Besides alarms, there are also notifications. A notification is a sort of simple message that is emitted under certain circumstances: when an alarm is raised, when its status change or when a new alarm-type is added to the inventory. Notifications are a native YANG element, not particular only to alarms.

In Snabb, the notifications mechanism is also implemented via sockets. In this case, a socket connects a lwAFTR leader to a series of peers that listen on the socket. When a notification is triggered, a new notification is added to the leader’s list of notifications. The leader process runs a fiber that constantly polls this list. If it finds new entries, the notifications got serialized to a JSON object and are sent through the socket. Once a notification is sent, it’s removed from the alarms state. This logic is implemented lib/ptree/ptree.lua and lib/yang/alarms.lua.

Summary and conclusions

YANG Alarms is a simple mechanism to notify erroneous conditions. The main strengths of this module are:

  • It’s encoded as a YANG module, with all the advantages which that represents (common vocabulary and semantics, reusable).
  • Signaling errors by simply printing out messages in stdout is not reliable, as they can be easily missed. Alarms are in-memory stored, they keep state which can be later consulted on demand.
  • Active notifications for the most important state changes. This allows to hook external programs, which do not need to constantly poll the artifact current state to check whether a change happened.
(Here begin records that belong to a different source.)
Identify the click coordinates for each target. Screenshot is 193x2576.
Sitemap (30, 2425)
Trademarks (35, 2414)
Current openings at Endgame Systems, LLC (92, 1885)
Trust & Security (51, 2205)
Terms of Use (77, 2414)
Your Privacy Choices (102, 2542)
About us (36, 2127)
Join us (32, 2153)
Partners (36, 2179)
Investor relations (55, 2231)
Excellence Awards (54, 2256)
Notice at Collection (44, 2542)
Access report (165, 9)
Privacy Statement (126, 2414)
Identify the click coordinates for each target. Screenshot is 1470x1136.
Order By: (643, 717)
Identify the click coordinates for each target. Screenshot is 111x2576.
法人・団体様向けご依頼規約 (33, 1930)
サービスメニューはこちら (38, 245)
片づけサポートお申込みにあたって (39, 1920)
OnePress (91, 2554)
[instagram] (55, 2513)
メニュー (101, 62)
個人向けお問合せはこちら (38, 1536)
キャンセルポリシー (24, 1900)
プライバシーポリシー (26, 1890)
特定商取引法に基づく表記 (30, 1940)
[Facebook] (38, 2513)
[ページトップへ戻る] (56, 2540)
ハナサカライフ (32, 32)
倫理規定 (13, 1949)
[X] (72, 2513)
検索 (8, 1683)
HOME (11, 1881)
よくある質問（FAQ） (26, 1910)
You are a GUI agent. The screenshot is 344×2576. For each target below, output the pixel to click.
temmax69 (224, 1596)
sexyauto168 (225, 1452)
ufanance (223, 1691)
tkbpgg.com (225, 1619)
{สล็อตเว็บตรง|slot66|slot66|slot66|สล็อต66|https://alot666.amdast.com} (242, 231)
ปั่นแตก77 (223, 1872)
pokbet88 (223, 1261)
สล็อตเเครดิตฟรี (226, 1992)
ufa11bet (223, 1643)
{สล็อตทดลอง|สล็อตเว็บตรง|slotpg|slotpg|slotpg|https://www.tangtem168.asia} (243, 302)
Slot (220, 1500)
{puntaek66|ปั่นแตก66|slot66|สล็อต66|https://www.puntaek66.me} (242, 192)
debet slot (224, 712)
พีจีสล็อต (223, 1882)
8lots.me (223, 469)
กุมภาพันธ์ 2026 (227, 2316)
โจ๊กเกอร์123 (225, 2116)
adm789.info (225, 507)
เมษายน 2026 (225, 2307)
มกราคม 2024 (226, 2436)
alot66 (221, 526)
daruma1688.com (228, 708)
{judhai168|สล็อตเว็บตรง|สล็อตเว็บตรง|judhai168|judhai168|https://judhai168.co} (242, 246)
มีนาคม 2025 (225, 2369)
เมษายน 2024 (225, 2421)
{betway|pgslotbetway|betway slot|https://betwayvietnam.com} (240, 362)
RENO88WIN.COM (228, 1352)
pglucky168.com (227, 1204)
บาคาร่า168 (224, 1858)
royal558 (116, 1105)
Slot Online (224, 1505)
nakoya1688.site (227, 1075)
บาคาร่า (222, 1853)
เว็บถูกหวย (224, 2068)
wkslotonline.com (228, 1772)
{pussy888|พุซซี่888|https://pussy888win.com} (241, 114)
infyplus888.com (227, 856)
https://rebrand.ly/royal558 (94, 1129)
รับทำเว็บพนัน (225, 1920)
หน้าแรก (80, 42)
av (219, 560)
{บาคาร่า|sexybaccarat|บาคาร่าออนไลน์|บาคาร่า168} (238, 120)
On the down side, I personally think that the amount of information tracked per alarm is excessive, making the YANG specification more complex than one may thought at first. Fortunately, programs interested in supporting this module do not need to implement all the features specified, being satisfied with just a subset of all the module’s features. At the moment of writing this, the YANG alarms proposal is still a draft but hopefully it will become an standard after several revisions.